Stated exercise 1:
Answer these questions about the interview on Nepal's political economy, one line each:
(a) After what year did Nepal's garment industry collapse?
(b) In which department and at which university is Mallika Shakya an assistant professor?
(c) Through what trade apparatus did most of Nepal's garment exports reach the United States?

Page extract:
============================================================

Interview with anthropologist Mallika Shakya on Nepal's political economy.

Neoliberalism, foreign aid and trade unions in Nepal
Photo: Axel Drainville / Flickr

The story of the economic transformation of the early 1990s is a fairly well-established one. But the particulars of how neoliberal policies unfolded in different countries, particularly in smaller economies, is often lost in the broad sweep of global history. In Nepal, this narrative has also been eclipsed by overwhelming media and academic attention to the country's decade-long armed conflict between the Maoist rebels and state forces, and the constitution-writing processes that followed. When the economic story is told, decades of changes are often explained through a smattering of macroeconomic indices.

However, a closer examination of those years reveals how market liberalisation, foreign aid and trade-union politics intersected in Nepal. In her recently published book Death of an Industry: The cultural politics of garment manufacturing during the Maoist revolution in Nepal, anthropologist Mallika Shakya looks at Nepal's garment industry, which boomed in the 1990s but collapsed after 2005. She argues that Nepal's neoliberal story can't be told without looking at both international and domestic factors. Shakya, an assistant professor in the Department of Sociology at the South Asian University, spoke to us about the paradoxes of foreign aid, the insularity of Nepal's economists, and the paucity of scholarship on the country's trade unionism.

Himal Southasian: Could you tell us why the story of Nepal's garment industry, as told in your book The Death of an Industry, is significant to understanding Nepal?

Mallika Shakya: I would say that the garment industry was an important part of the evolution of the modern Nepali economy and society. Garment export boomed in the 1990s and was responsible for as much as USD 200 million in exports per year during that decade. For an economy with an export value of under USD 700 million a year today, this was a high figure. Most of this export went to a single market – the Unites States – through a specific trade apparatus called the Multi-Fibre Agreement (MFA).

============================================================

Raw records:
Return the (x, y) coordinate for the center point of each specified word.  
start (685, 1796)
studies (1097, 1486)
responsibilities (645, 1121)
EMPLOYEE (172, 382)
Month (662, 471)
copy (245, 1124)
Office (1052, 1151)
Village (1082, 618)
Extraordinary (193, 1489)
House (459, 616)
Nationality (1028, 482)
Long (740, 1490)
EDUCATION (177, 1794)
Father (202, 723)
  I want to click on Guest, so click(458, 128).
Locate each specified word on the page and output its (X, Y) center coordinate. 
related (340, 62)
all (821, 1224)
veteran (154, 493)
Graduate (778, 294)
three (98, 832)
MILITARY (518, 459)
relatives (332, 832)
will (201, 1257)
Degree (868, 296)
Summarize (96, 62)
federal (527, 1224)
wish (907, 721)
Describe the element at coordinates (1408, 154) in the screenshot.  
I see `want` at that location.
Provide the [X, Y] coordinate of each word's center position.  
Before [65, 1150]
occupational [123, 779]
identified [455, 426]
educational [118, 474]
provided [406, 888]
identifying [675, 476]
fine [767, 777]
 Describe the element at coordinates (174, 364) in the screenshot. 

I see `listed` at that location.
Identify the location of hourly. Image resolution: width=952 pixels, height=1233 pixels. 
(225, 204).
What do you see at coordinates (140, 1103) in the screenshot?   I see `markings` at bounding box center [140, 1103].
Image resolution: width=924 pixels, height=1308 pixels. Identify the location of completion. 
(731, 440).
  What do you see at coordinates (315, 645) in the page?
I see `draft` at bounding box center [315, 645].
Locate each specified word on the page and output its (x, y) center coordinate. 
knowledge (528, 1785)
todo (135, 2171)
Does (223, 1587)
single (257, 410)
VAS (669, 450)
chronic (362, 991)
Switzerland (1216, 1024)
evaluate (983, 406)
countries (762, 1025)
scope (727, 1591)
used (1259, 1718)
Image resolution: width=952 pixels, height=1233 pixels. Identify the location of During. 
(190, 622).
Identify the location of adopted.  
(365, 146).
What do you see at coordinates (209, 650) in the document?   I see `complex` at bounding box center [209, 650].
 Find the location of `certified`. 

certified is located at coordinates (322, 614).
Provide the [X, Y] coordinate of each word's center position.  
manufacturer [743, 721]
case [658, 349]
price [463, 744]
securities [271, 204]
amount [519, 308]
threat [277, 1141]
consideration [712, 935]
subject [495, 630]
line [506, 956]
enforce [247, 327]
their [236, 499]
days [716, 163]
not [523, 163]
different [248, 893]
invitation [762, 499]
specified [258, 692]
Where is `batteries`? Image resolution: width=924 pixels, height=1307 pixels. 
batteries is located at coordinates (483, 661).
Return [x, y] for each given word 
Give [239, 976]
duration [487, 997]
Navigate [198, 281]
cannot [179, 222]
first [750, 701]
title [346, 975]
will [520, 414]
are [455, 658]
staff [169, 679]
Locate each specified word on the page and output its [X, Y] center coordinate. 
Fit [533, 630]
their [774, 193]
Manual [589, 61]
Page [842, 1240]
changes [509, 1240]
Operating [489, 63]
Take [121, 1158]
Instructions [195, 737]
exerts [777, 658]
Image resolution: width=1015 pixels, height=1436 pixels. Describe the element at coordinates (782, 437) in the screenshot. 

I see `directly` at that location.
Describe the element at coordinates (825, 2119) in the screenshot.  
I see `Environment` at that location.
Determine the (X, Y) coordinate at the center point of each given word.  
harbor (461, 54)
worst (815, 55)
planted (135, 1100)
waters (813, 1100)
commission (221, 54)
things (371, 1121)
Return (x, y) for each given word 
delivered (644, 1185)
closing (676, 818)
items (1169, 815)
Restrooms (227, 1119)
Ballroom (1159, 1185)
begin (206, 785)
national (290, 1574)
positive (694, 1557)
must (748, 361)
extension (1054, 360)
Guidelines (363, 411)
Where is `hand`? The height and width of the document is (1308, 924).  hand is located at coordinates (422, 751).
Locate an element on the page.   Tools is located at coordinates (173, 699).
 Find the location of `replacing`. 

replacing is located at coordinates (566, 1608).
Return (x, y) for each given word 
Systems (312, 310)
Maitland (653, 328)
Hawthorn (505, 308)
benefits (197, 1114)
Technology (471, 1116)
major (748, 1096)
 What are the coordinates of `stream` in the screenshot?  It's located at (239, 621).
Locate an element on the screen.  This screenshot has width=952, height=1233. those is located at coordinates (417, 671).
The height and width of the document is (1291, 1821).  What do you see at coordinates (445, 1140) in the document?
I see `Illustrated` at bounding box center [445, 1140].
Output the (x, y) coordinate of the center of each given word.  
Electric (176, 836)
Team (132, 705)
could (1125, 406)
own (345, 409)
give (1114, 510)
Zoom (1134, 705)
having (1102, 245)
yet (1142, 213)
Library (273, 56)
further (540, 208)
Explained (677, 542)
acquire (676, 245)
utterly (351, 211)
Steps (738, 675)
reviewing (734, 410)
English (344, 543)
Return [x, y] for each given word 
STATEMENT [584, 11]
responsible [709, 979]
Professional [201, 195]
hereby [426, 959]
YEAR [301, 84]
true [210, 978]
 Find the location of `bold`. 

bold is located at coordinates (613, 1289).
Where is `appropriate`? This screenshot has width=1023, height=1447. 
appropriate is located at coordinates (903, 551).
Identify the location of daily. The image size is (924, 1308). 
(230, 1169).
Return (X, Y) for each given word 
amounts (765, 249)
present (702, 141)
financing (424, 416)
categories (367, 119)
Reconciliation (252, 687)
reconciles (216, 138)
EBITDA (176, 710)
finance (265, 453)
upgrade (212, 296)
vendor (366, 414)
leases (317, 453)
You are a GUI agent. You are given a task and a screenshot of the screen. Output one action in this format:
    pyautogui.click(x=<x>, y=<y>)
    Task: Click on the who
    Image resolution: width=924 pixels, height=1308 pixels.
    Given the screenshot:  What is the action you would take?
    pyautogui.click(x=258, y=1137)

============================================================

Stated exercise 2: Change "screenshot" to "image" in the entries, starting with the line that contains "educational [118, 474]" and going on through the line that contains "What do you see at coordinates (140, 1103)". Give back only those lines, with nothing else altered.

Exercise result 1:
(a) 2005
(b) The Department of Sociology at the South Asian University
(c) The Multi-Fibre Agreement (MFA)

Exercise result 2:
educational [118, 474]
provided [406, 888]
identifying [675, 476]
fine [767, 777]
 Describe the element at coordinates (174, 364) in the image. 

I see `listed` at that location.
Identify the location of hourly. Image resolution: width=952 pixels, height=1233 pixels. 
(225, 204).
What do you see at coordinates (140, 1103) in the image?   I see `markings` at bounding box center [140, 1103].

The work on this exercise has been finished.